An ETF could transfer new money to Bitcoin. While crypto exchanges like Coinbase are the main way to get into crypto these days, the average American understandably has trust issues with them. Know-your-customer (KYC) procedures and having to transfer funds to buy crypto are also tricky, as opposed to simply buying an ETF stock. Crypto wallets, private keys and self-management further complicate things.
The institutions applying for a Bitcoin ETF deeply understand these hurdles. They know that an ETF offers an opportunity for a large segment of the population, who have so far remained on the sidelines, to comfortably add crypto exposure to their portfolio.
Bitcoin spot ETFs, unlike futures ETFs – which have been trading in the US since 2021 – can be particularly constructive for crypto markets. Spot ETFs, the type that all current applicants sign up for, would require the offering institutions to back the ETF with real Bitcoin. This differs from futures ETFs, which only allow investors to trade an indexed derivative. In the case of futures ETFs, Bitcoin does not actually change hands. A new buyer of a spot ETF has a real positive impact on the price of the underlying asset.
Another way to think about a futures-based ETF is like two people betting on how the price of something will change. It’s more like a bet on what will happen. Their bet has no direct effect on the price of the asset they bet on.

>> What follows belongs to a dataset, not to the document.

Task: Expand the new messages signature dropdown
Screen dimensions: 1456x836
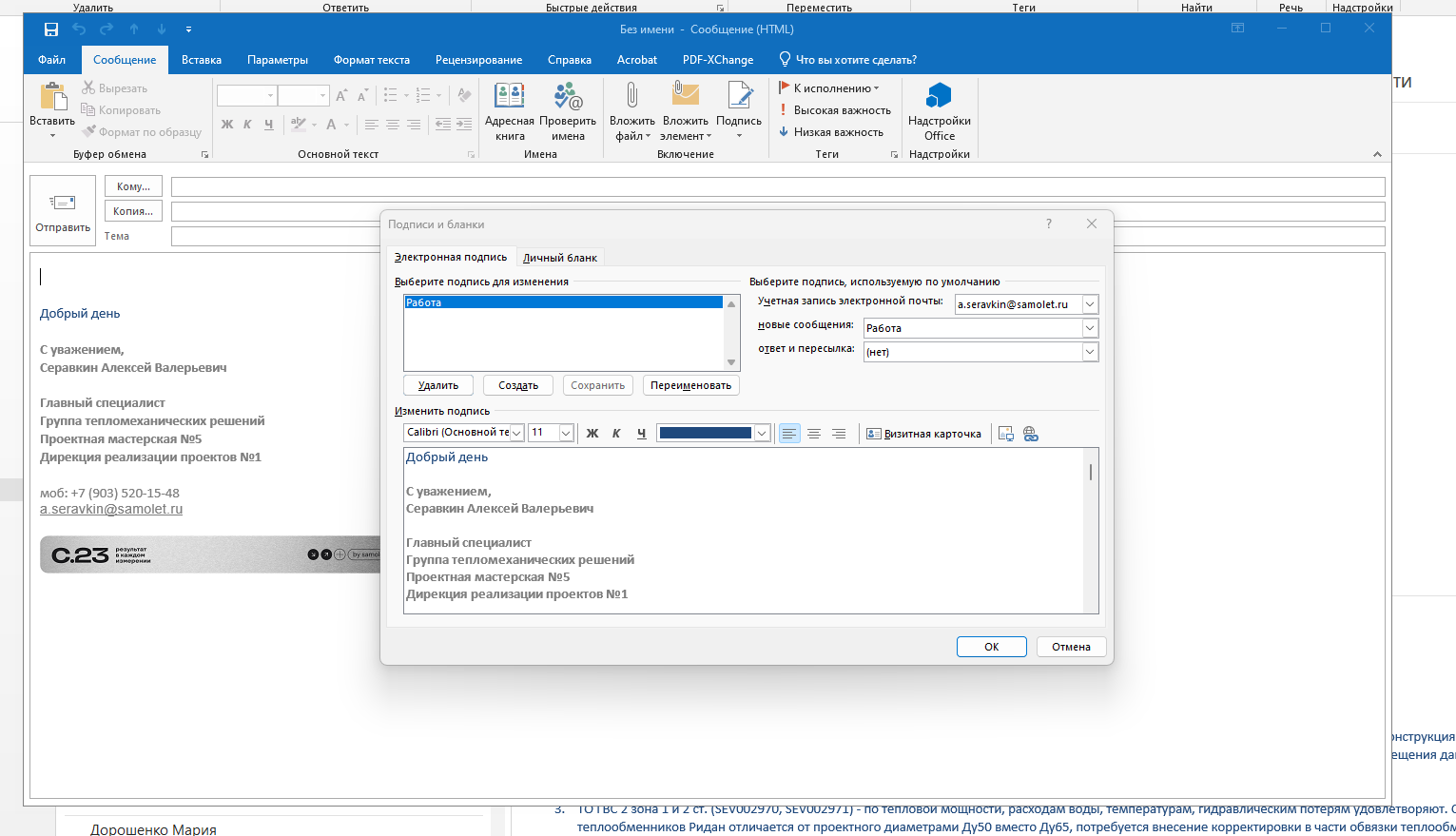Action: (1090, 328)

A Bitcoin spot ETF issuer like BlackRock or Fidelity needs to buy bona fide Bitcoin to support the fund’s shares that their clients hold. Buying or selling a Bitcoin spot ETF will actually change the price of BTC.

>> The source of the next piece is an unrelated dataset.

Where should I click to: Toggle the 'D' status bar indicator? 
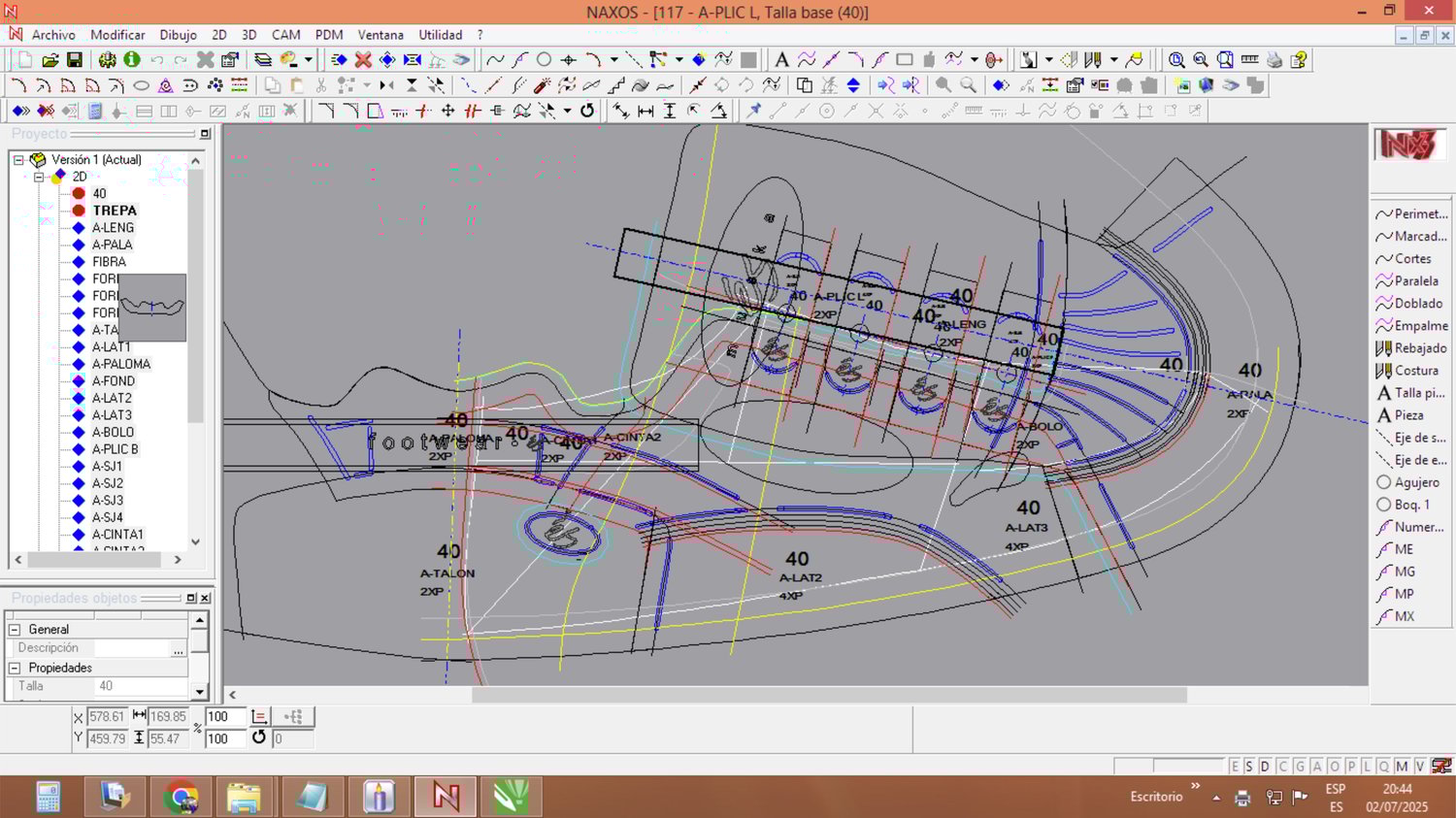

The new source of cash flows into space could provide the spark the industry needs to recover from a series of setbacks in 2022. The news itself will almost certainly trigger a buying wave in the near term. Volatility will breathe new life into markets, which have been largely under pressure throughout the summer. The August 29 Grayscale decision triggered an almost immediate 6% price increase for Bitcoin, from $26,100 to $27,700. This increase was entirely due to news of the SEC’s choice to defer all pending filings on August 31, as the first decision deadline for most filings approached.
If the ETF is approved, it is possible that market gains will last longer than just the short term.
In the short to medium term, a reflexivity loop can develop where:
Bitcoin price rises after ETF approval news.
Investors want Bitcoin allocation due to price increases.
Investors buy shares in a spot ETF, further driving Bitcoin prices up.
In the long run, we will see BlackRock et al guiding clients to diversify part of their portfolio into Bitcoin. Passive investors will buy and hold for the long haul. Since the supply of Bitcoin is finite, the price is bound to rise.
Gold appreciated eight years in a row after the first spot Gold ETF was approved in 2004. For all of Bitcoin’s proclamations as “digital gold,” it would be fitting that Bitcoin’s next upward cycle would begin similarly after the ETF’s approval.
The world is not paying attention to Bitcoin right now. That will change before the end of the year.